Ebola: soro ‘mágico’ usado em americanos infectados é negado para africanos

08/08/2014 08:00 Atualizado: 07/08/2014 23:52

Três dos mais prestigiados especialistas mundiais no vírus do ebola afirmaram que os tratamentos com drogas experimentais que foram oferecidos a dois missionários norte-americanos na Libéria têm de ser também oferecidos às milhares de pessoas infectadas na África Ocidental.

Depois de Kent Brantly e Nancy Writebol terem contraído a doença ao tratarem pacientes na Libéria, ambos foram transferidos para uma unidade de isolamento especializada em Atlanta, nos EUA. Embora permaneçam ainda fracos – não havendo nenhuma maneira de saber nesta fase em que medida o soro experimental (ZMapp) pode ou não ter sido responsável pela recuperação – o fato de terem sido dois americanos a se beneficiarem – em primeiro lugar – da “cura” gerou críticas e recriminações que ecoaram por toda a África Ocidental.

Agora Peter Piot, responsável pela descoberta do ebola em 1976, David Heymann, diretor na área da segurança global e saúde do Chatham House Centre (prestigiado thinktank britânico), e Jeremy Farrar, da Wellcome Trust (fundação de caridade britânica), vieram a público dizer que há numerosas vacinas e medicamentos em estudo que poderiam ser usados para combater o pior surto de todos os tempos deste vírus.

“Os governos africanos devem ter as condições para tomar decisões informadas sobre se devem ou não usar estes produtos – por exemplo, para proteger e tratar o pessoal médico que corre riscos especialmente elevados de infecção”, escrevem os três num comunicado conjunto.

A Organização Mundial de Saúde (OMS), “o único órgão com necessária autoridade internacional” para avançar com estes tratamentos experimentais, “tem de assumir este papel de mais forte liderança”, afirmam. “As terríveis circunstâncias presentes obrigam a uma resposta internacional mais robusta.”

Quase 900 pessoas morreram desde que o surto começou em fevereiro, espalhando-se por comunidades em toda a Guiné, Libéria e Serra Leoa. Algumas variantes do vírus são especialmente perigosas, uma vez que têm taxas de mortalidade de até 90%, embora a atual epidemia esteja matando entre 50 a 60% dos infectados.

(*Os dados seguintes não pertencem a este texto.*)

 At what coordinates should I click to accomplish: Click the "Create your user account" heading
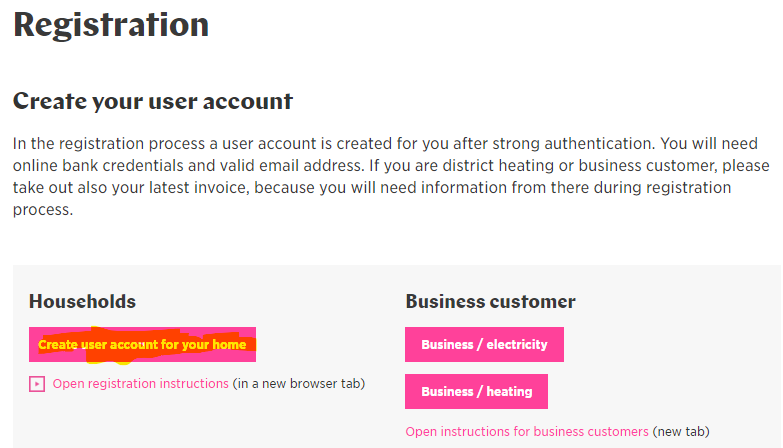tap(153, 101)
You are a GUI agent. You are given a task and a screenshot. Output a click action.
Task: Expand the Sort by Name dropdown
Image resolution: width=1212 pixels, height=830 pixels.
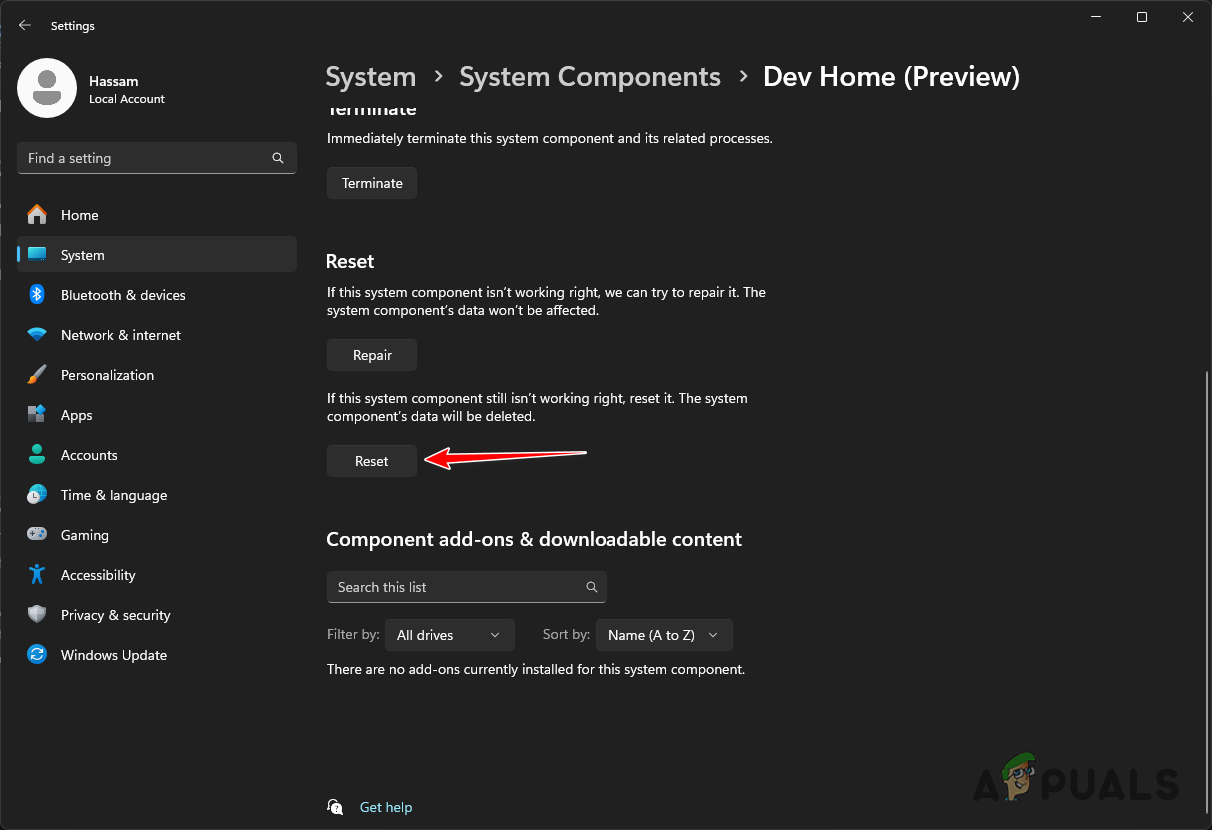click(x=663, y=635)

O contágio está longe de estar contido e houve repetidos alertas de que a situação estava “fora de controle”. Finalmente, a OMS decidiu reunir-se com vários especialistas para discutir medidas que possam travar o surto. O encontro começou anteontem (6), e dele sairá uma decisão sobre se estamos em uma situação de emergência global.

Um homem que se suspeita que tenha contraído a doença morreu esta quarta-feira na Arábia Saudita. Se confirmado, este será o primeiro caso de uma morte relacionada com o ebola ocorrida fora do continente africano.

Entretanto, uma coordenadora dos Médicos Sem Fronteiras na Serra Leoa advertiu que o país não é capaz de lidar com a situação. Em entrevista à CNN, Anja Wolz disse que a única hipótese do país impedir o agravamento da crise será com a ajuda internacional. Para Wolz é imprescindível que a OMS e o Centro para o Controle e Prevenção de Doenças dos EUA (CDC) se envolvam de forma direta na erradicação do vírus.

“Eu acho que o governo e o Ministério da Saúde aqui na Serra Leoa não tem condições para fazer frente a este surto. Precisamos de muito mais assistência das organizações internacionais – como a OMS, o CDC e outras organizações – para prestarmos auxílio ao governo”, disse. “Continuamos a ver enterros sendo realizados em desacordo com as normas de saúde; as pessoas que os fazem não desinfetam o cadáver; continuamos tendo casos de pacientes que se escondem; ainda temos pacientes ou familiares que fogem porque estão aterrorizados”, concluiu.